Not knowing what Francis was talking about, confused police let him go. Now, TMZ reports, police have issued a felony burglary warrant for Francis and want him extradited ASAP.
How did a man who was nicknamed "Franchise" for his ability to turn a team into a winning organization fall so far? How did an NBA player's body that once looked cut up like a bag of dope fall to saggy skin and curved shoulders? It's like the Stevie Francis that used to be is folding into the Stevie Francis that is now.
Steve Francis was never supposed to be here. He was never supposed to be in the NBA after losing his mother. He was never supposed to make it after falling from being a local Takoma Park, Md., hero to being a junior college sideshow. He was never supposed to make it to the NBA, but he did. His story is the kind of legend for which movie producers Birdman-hand rub.

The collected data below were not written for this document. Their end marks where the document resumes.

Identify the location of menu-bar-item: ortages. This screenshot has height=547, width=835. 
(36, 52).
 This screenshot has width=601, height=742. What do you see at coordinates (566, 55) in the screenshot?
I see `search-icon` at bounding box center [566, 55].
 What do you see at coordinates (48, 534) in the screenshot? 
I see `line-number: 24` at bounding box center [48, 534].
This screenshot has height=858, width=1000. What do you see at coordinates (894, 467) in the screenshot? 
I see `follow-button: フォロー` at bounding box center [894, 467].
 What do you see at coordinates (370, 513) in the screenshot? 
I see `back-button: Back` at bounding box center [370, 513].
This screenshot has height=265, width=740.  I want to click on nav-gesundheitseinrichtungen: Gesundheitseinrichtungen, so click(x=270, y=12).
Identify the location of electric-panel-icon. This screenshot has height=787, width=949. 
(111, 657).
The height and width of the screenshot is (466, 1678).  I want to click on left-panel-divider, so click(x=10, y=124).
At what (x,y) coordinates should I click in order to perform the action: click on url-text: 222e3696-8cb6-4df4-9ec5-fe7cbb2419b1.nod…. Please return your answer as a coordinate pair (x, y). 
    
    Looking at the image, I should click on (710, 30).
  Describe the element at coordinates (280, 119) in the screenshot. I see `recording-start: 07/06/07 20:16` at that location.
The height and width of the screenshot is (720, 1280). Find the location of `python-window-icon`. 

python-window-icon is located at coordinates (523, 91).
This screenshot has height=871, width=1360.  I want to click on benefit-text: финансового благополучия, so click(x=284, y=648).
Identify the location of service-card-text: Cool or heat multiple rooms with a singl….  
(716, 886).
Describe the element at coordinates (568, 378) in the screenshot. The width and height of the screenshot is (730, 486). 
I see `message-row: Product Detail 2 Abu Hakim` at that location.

Francis grew up in Takoma Park. He was nicknamed "Wink," and it was obvious from early on, playing pickup games inside the Takoma Park firehouse, that Francis was gifted. In 1995, during his senior year of high school, his mother died of cancer at just 39. Francis' grandmother stepped in and guided him through two junior colleges before he landed at the University of Maryland. The hometown boy became the hometown college hero. From the day he arrived, he came with lofty expectations. He was hailed by some as "Allen Iverson with discipline."
He would star at Maryland for one year before being taken No. 2 overall by the then Vancouver Grizzlies in the 1999 draft. He publicly announced that he didn't want to play for the Grizzlies, saying that he didn't want his grandmother to have to travel from Maryland to Canada just to see him play. He didn't even think about asking her to uproot her life for him. She already had.
He was granted his wish and traded to the Houston Rockets, where he shone. During his time with the Rockets, he averaged 19.3 points, 6.4 assists and 6.1 rebounds. He would be traded to the Orlando Magic and then to the New York Knicks and then back to the Rockets, where he was a shell of his old self. At the tender age of 30, Francis had flamed out.
A man who once made three consecutive NBA All-Star teams now couldn't even land in the Chinese Basketball Association. In fact, video of him checking into a game with an ice pack still wrapped around his ankle became a joke shared on late-night news. The franchise was now the punch line.
Then the videos kept coming. There was the one of a seemingly intoxicated Francis inside a packed nightclub singing "Drunk in Love" and the video of him getting choked out by former NBA player Stephen Jackson in a Houston nightclub. And the countless photos showing the onetime Terrapin slowly morphing into a turtle.
The photos were so shocking that there was social media speculation that Francis was hooked on dope, rumors that Francis denied.
A source close to Francis claimed that there were no health issues and that Francis was just old. Francis is 39.
Whatever the issue, my hope is that the man who once came in second to Vince Carter in the 2000 dunk contest finds his wings again, because this isn't a good look.